YOUR OBJECTIVE:
Retype each line of the listing. Do not alter anything.

/---

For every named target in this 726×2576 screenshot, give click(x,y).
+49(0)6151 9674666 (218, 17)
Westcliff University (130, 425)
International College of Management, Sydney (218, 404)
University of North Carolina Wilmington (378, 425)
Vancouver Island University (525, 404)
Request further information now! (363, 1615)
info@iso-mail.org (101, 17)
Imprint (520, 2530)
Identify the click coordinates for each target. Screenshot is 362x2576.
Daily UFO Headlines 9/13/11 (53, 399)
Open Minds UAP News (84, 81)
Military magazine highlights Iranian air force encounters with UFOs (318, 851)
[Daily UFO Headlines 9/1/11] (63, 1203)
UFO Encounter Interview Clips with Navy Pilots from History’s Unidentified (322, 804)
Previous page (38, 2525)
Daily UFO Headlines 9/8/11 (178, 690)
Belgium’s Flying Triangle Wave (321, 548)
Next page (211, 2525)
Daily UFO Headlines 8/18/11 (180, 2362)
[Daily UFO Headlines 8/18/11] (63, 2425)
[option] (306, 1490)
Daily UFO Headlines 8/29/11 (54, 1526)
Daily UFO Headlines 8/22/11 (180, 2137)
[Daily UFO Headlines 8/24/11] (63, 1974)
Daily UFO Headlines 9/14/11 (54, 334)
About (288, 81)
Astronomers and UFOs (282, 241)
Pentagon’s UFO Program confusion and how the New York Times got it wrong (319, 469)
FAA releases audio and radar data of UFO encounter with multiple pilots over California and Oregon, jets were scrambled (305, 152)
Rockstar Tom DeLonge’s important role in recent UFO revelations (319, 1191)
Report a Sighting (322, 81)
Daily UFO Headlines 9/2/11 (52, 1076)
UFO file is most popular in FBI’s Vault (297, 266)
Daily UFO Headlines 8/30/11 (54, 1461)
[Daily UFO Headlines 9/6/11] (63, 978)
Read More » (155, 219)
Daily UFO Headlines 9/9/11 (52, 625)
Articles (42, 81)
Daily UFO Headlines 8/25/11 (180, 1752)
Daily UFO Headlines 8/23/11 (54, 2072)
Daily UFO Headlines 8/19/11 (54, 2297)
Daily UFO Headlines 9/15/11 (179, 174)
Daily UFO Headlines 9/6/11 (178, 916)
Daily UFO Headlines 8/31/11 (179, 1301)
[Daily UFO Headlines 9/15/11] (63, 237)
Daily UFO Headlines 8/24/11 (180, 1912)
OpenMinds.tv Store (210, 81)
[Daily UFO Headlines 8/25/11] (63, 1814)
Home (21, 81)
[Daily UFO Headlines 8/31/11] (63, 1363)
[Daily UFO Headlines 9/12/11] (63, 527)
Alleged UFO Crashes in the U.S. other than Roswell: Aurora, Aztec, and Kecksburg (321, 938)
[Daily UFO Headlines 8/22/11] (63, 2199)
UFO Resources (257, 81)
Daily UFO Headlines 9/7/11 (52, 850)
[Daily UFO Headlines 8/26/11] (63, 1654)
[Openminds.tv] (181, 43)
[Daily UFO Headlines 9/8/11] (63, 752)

\---

TASK RESPONSE:
For every named target in this 726×2576 screenshot, give click(x,y).
+49(0)6151 9674666 (218, 17)
Westcliff University (130, 425)
International College of Management, Sydney (218, 404)
University of North Carolina Wilmington (378, 425)
Vancouver Island University (525, 404)
Request further information now! (363, 1615)
info@iso-mail.org (101, 17)
Imprint (520, 2530)
Identify the click coordinates for each target. Screenshot is 362x2576.
Daily UFO Headlines 9/13/11 (53, 399)
Open Minds UAP News (84, 81)
Military magazine highlights Iranian air force encounters with UFOs (318, 851)
[Daily UFO Headlines 9/1/11] (63, 1203)
UFO Encounter Interview Clips with Navy Pilots from History’s Unidentified (322, 804)
Previous page (38, 2525)
Daily UFO Headlines 9/8/11 (178, 690)
Belgium’s Flying Triangle Wave (321, 548)
Next page (211, 2525)
Daily UFO Headlines 8/18/11 (180, 2362)
[Daily UFO Headlines 8/18/11] (63, 2425)
[option] (306, 1490)
Daily UFO Headlines 8/29/11 (54, 1526)
Daily UFO Headlines 8/22/11 (180, 2137)
[Daily UFO Headlines 8/24/11] (63, 1974)
Daily UFO Headlines 9/14/11 (54, 334)
About (288, 81)
Astronomers and UFOs (282, 241)
Pentagon’s UFO Program confusion and how the New York Times got it wrong (319, 469)
FAA releases audio and radar data of UFO encounter with multiple pilots over California and Oregon, jets were scrambled (305, 152)
Rockstar Tom DeLonge’s important role in recent UFO revelations (319, 1191)
Report a Sighting (322, 81)
Daily UFO Headlines 9/2/11 (52, 1076)
UFO file is most popular in FBI’s Vault (297, 266)
Daily UFO Headlines 8/30/11 (54, 1461)
[Daily UFO Headlines 9/6/11] (63, 978)
Read More » (155, 219)
Daily UFO Headlines 9/9/11 (52, 625)
Articles (42, 81)
Daily UFO Headlines 8/25/11 (180, 1752)
Daily UFO Headlines 8/23/11 (54, 2072)
Daily UFO Headlines 8/19/11 (54, 2297)
Daily UFO Headlines 9/15/11 (179, 174)
Daily UFO Headlines 9/6/11 (178, 916)
Daily UFO Headlines 8/31/11 (179, 1301)
[Daily UFO Headlines 9/15/11] (63, 237)
Daily UFO Headlines 8/24/11 (180, 1912)
OpenMinds.tv Store (210, 81)
[Daily UFO Headlines 8/25/11] (63, 1814)
Home (21, 81)
[Daily UFO Headlines 8/31/11] (63, 1363)
[Daily UFO Headlines 9/12/11] (63, 527)
Alleged UFO Crashes in the U.S. other than Roswell: Aurora, Aztec, and Kecksburg (321, 938)
[Daily UFO Headlines 8/22/11] (63, 2199)
UFO Resources (257, 81)
Daily UFO Headlines 9/7/11 (52, 850)
[Daily UFO Headlines 8/26/11] (63, 1654)
[Openminds.tv] (181, 43)
[Daily UFO Headlines 9/8/11] (63, 752)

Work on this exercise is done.